A forerunner of Peyton Place, Kings Row boasts an incisive script, exciting black and white cinematography by James Wong Howe, a memorable score by Erich Wolfgang Korngold, smooth direction by Wood and actors stretching themselves way beyond their usual limits.
Robert Cummings is excellent as the good and honest central character Parris Mitchell, Ann Sheridan adds oomph as the tomboyish romantic Randy Monaghan and Ronald Reagan shines (in his finest hour in the movies) as Drake McHugh, the accident victim whose legs are amputated by cruel and vengeful surgeon, Dr Henry Gordon (Charles Coburn, effectively cast against type), whose daughter Louise (Nancy Coleman) loves Drake.
Claude Rains is also indispensable as a doctor, Alexander Tower, whose daughter Cassie Tower (Betty Field) loves Parris. Also essential are Harry Davenport as Colonel Skeffington, Maria Ouspenskaya as Madame von Eln, Scotty Beckett, Judith Anderson as Mrs Harriet Gordon, Kaaren Verne as Elise Sandor, and Ernest Crossart as Pa Monaghan.

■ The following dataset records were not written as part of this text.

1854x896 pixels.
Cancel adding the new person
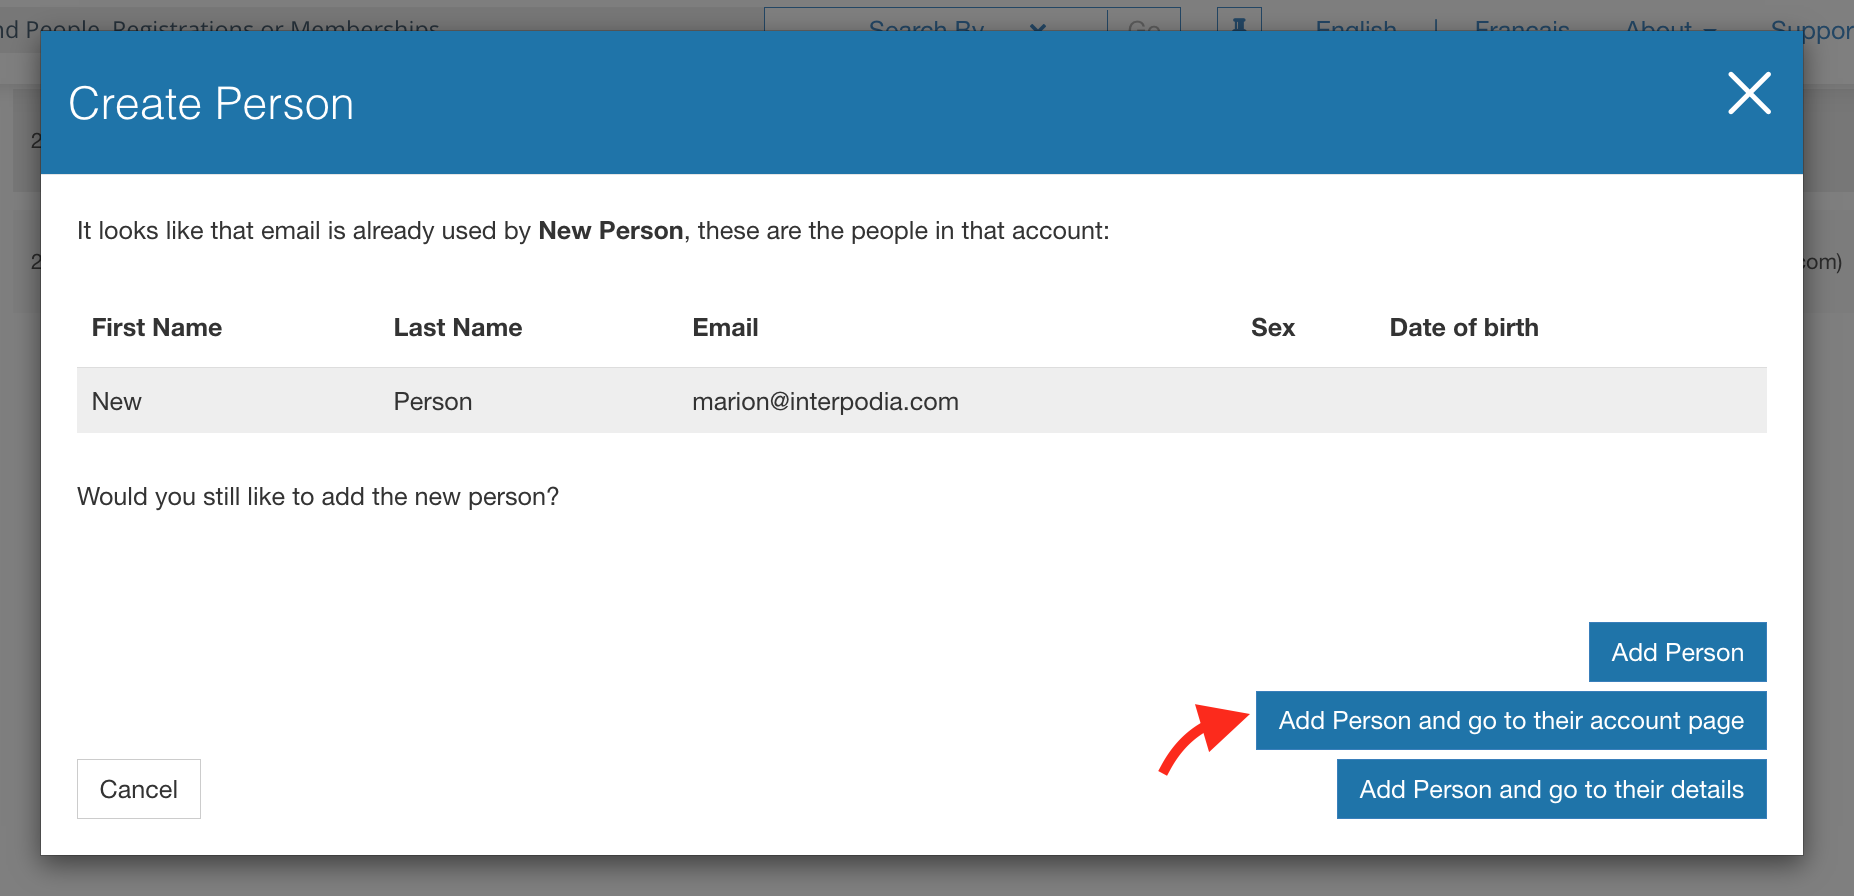tap(139, 789)
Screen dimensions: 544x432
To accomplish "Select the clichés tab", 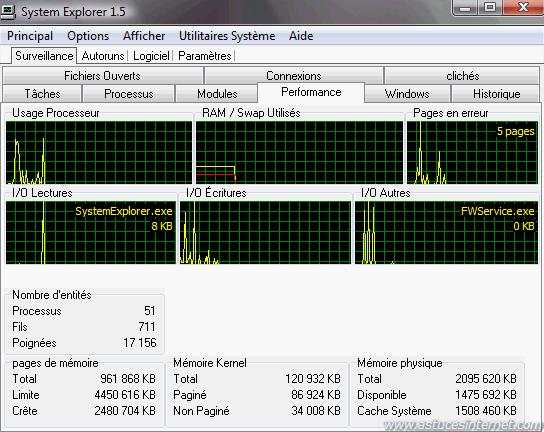I will coord(462,76).
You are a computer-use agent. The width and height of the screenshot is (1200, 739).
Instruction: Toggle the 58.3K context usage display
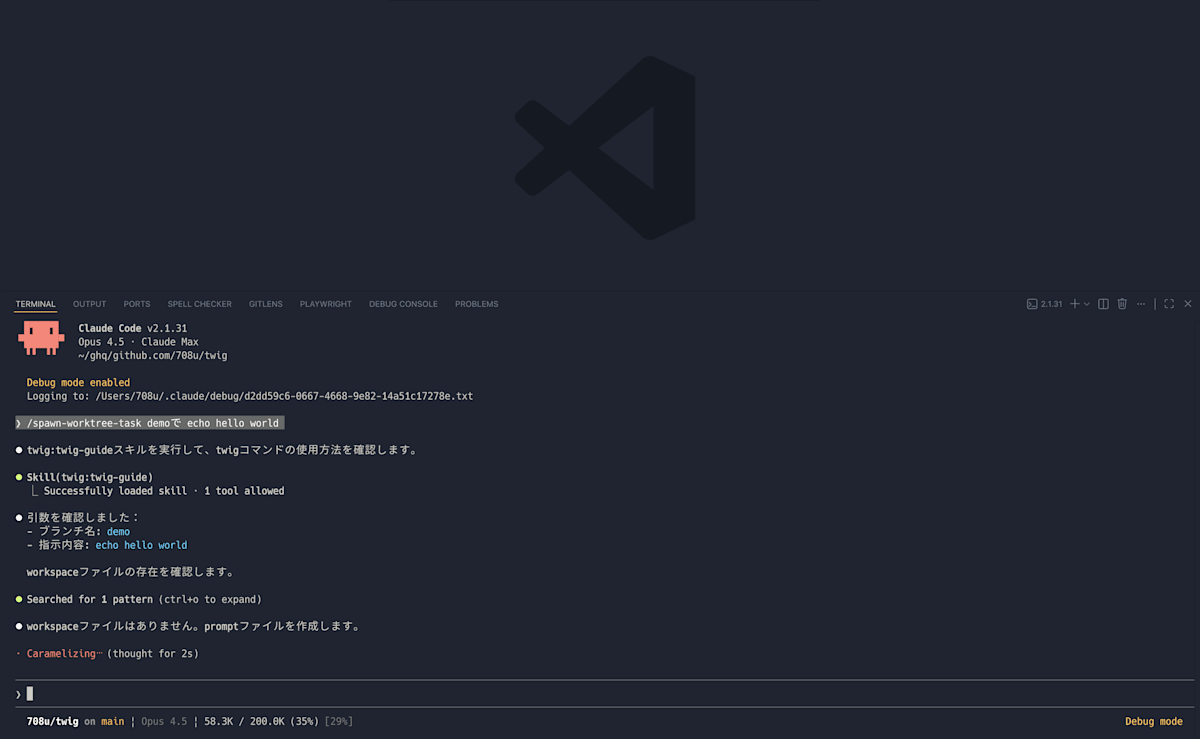point(219,721)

Kings Row is scripted by Casey Robinson, based on Henry Bellamann’s best-seller novel.
It is the kind of film that attracts and wins Oscars, but it had to be content with being nominated for three Oscars; Best Picture, Best Director and Best Cinematography, Black-and-White. So there were no acting nominations in a feast of good acting.
Also in the cast are Minor Watson, Ilka Gruning, Pat Moriarity, Ludwig Stossel, Egon Brecher, Anne E Todd, Douglas Croft, Mary Thomas, Julie Warren, Mary Scott, Fred Kelsey, Frank Mayo, Jack Mower, Emory Parnell and Herbert Heywood.
Warner Bros initially announced that Ann Sheridan and Ronald Reagan were to star in the same year’s Casablanca, but, as we well know, that little idea didn’t fly.
Reagan, who rightly described Kings Row as his best film, named his 1965 autobiography after his famous line ‘Where’s the rest of me?’